Книга: Королевство слепых
Назад: Глава двадцать третья
Дальше: Глава двадцать пятая

Глава двадцать четвертая

– Прошу меня простить, – сказал старший инспектор Бовуар, уступая свое место Дюфресну. – Я вас оставляю с инспектором и старшим суперинтендантом Гамашем.
Он встал и, кивнув инспектору, перехватил взгляд Армана.

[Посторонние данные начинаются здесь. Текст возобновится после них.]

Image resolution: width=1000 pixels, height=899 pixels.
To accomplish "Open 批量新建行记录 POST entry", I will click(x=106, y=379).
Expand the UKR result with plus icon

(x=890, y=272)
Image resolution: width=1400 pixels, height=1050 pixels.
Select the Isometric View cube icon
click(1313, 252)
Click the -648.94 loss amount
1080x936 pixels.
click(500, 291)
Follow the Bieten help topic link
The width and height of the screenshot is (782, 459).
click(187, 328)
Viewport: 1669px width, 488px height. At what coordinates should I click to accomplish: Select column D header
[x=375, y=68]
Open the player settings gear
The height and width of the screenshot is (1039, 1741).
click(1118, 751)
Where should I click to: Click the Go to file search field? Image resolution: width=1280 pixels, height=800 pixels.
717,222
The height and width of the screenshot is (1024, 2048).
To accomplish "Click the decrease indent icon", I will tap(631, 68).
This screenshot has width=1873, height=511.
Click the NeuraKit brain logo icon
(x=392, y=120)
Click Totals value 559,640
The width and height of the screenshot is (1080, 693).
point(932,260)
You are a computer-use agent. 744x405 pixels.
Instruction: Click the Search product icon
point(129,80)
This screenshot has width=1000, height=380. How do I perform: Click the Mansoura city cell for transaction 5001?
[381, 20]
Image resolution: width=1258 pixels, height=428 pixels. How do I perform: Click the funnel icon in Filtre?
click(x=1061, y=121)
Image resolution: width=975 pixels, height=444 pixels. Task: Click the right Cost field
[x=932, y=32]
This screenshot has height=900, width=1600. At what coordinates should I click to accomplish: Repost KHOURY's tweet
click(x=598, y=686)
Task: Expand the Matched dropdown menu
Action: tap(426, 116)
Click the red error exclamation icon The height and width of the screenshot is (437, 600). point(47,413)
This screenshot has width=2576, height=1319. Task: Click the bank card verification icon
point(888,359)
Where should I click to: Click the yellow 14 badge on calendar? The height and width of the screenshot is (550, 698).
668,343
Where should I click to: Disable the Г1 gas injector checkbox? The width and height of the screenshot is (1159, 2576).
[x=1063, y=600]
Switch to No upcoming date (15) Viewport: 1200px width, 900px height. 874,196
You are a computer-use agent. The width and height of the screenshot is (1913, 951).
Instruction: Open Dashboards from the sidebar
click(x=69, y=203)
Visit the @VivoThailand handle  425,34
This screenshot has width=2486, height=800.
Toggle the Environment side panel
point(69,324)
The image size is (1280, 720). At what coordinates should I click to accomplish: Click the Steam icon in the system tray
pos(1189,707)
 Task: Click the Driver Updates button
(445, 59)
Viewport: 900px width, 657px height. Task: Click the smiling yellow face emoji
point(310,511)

Гамаш, конечно, точно знал, что собирается сделать Бовуар. То же самое делал и он, будучи главой отдела по расследованию убийств.
Жан Ги выслушал семью. Теперь настало время встретиться с мертвецом. Или подойти к нему как можно ближе.
Бовуар шел из комнаты в комнату, заглядывал в них. Иногда заходил.
Агенты фотографировали. Брали образцы. Открывали ящики и двери кладовок.
Они кивали ему:
– Шеф.
Старший инспектор кивал им в ответ, но по большей части хранил молчание. Наблюдал. Впитывал. Не контролировал их, а фиксировал обстановку.
Он всегда испытывал странное чувство, когда без приглашения осматривал дом человека. Ему всегда казалось, что хозяин ушел только сегодня утром. Не зная, что вернуться ему не суждено. Не зная, что настал день его смерти.
В этом месте чувствовалась какая-то надежность, удобство, успокоение. Он ходил по дому, а не по захваченной территории.
Цвета здесь были приглушенные. Мягкий серо-голубой на стенах. Но были штрихи, казавшиеся чуть ли не игривыми.
Лаймово-зеленый геометрический оттиск на занавесках в хозяйской спальне. На стенах в коридоре висели старинные постеры «Экспо-67».
На стуле в спальне небрежно висела одежда. В корзинке для мусора лежали смятые салфетки. На комоде – монетки вместе с фотографией в рамочке: Баумгартнер с детьми. Мальчик и девочка.
На прикроватном столике находилась научно-популярная книга об американских политиках и номер журнала «L’actualité».
Достав авторучку, Бовуар открыл ящик. Там лежали другие журналы. Ручки. Капли от кашля.
Он закрыл ящик, огляделся – не увидит ли что-нибудь, свидетельствующее о проживании в доме кого-то еще. Или посещении дома кем-то посторонним. С ночевкой.
Похоже, здесь не было ни чьей-то одежды, ни зубной щетки.
Если у Баумгартнера был партнер или любовник, то ничто здесь об этом не говорило.
Бовуар пошел дальше по коридору, свернул в комнату, которая служила Баумгартнеру кабинетом. И остановился как вкопанный.
Он плохо разбирался в искусстве. Не знал ни одного художника. За одним исключением. И именно оно находилось на стене над камином в кабинете.
Работа Клары Морроу. И не какой-нибудь Клариной картины – он видел копию ее портрета Рут. Но не просто Рут.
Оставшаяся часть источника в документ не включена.